### [Your assignment]
In the entries below, return only the line containing "Task: Open the tab overview icon" and those after it, exactly, through the last line.

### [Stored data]
....

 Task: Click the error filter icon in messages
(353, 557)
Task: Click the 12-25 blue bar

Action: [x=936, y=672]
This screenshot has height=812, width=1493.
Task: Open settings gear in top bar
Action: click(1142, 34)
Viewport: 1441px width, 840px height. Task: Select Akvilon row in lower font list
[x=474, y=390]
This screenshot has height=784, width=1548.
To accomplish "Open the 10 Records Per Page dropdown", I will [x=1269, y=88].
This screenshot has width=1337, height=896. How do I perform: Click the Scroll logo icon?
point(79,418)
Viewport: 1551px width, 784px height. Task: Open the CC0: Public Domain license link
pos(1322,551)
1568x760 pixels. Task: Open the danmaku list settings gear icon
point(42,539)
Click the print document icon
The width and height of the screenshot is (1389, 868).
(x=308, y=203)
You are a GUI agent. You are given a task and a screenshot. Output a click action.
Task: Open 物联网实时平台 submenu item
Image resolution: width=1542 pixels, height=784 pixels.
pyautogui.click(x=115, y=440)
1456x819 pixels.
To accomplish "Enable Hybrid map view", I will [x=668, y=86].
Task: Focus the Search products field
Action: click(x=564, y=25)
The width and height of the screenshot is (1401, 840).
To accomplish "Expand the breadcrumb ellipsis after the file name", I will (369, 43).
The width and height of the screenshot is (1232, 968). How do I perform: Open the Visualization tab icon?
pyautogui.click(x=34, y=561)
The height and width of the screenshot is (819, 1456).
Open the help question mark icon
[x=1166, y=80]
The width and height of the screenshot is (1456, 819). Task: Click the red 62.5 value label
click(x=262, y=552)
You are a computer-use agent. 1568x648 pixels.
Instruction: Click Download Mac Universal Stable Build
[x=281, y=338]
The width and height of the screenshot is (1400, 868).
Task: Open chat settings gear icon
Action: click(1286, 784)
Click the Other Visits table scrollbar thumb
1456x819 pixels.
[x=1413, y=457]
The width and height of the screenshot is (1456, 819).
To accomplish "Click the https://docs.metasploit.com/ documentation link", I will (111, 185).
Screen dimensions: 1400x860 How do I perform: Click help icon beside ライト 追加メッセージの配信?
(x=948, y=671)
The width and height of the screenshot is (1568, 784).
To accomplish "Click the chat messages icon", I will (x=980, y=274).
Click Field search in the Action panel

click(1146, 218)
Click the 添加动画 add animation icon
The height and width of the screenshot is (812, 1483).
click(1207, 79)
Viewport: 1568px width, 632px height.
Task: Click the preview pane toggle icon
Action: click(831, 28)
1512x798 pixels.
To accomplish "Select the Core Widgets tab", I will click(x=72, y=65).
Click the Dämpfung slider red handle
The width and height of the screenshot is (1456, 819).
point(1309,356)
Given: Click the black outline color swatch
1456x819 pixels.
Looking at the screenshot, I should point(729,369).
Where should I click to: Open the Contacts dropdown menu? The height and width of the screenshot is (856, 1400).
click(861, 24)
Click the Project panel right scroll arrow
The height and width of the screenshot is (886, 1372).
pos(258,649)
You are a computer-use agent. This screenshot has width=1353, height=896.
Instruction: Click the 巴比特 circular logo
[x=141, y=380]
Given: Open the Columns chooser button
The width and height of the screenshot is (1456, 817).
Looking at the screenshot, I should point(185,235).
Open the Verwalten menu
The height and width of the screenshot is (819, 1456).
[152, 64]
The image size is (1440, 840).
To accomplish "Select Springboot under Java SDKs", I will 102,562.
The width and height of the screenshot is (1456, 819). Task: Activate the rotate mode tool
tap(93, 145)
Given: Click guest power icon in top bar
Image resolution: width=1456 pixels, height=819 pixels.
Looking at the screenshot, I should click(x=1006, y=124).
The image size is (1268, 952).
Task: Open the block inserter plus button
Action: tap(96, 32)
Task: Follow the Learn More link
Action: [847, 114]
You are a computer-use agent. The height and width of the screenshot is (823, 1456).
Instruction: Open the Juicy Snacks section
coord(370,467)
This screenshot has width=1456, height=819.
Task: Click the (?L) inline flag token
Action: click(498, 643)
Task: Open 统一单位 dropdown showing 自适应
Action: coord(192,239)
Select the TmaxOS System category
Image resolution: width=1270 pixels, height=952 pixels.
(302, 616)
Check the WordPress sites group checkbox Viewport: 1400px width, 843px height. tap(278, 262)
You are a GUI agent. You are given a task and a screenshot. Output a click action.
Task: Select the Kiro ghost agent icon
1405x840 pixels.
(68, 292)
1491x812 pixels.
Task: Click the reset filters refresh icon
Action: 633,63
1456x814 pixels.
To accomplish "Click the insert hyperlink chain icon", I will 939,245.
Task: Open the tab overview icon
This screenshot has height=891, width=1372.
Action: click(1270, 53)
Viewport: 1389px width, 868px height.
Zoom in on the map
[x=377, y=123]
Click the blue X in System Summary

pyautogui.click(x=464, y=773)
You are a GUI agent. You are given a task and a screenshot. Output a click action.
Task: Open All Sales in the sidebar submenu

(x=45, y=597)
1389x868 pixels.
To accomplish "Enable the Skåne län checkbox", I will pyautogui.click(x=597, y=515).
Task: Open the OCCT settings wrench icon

....

### [Answer to this task]
Task: Open the tab overview icon
This screenshot has height=891, width=1372.
Action: click(1270, 53)
Viewport: 1389px width, 868px height.
Zoom in on the map
[x=377, y=123]
Click the blue X in System Summary

pyautogui.click(x=464, y=773)
You are a GUI agent. You are given a task and a screenshot. Output a click action.
Task: Open All Sales in the sidebar submenu

(x=45, y=597)
1389x868 pixels.
To accomplish "Enable the Skåne län checkbox", I will pyautogui.click(x=597, y=515).
Task: Open the OCCT settings wrench icon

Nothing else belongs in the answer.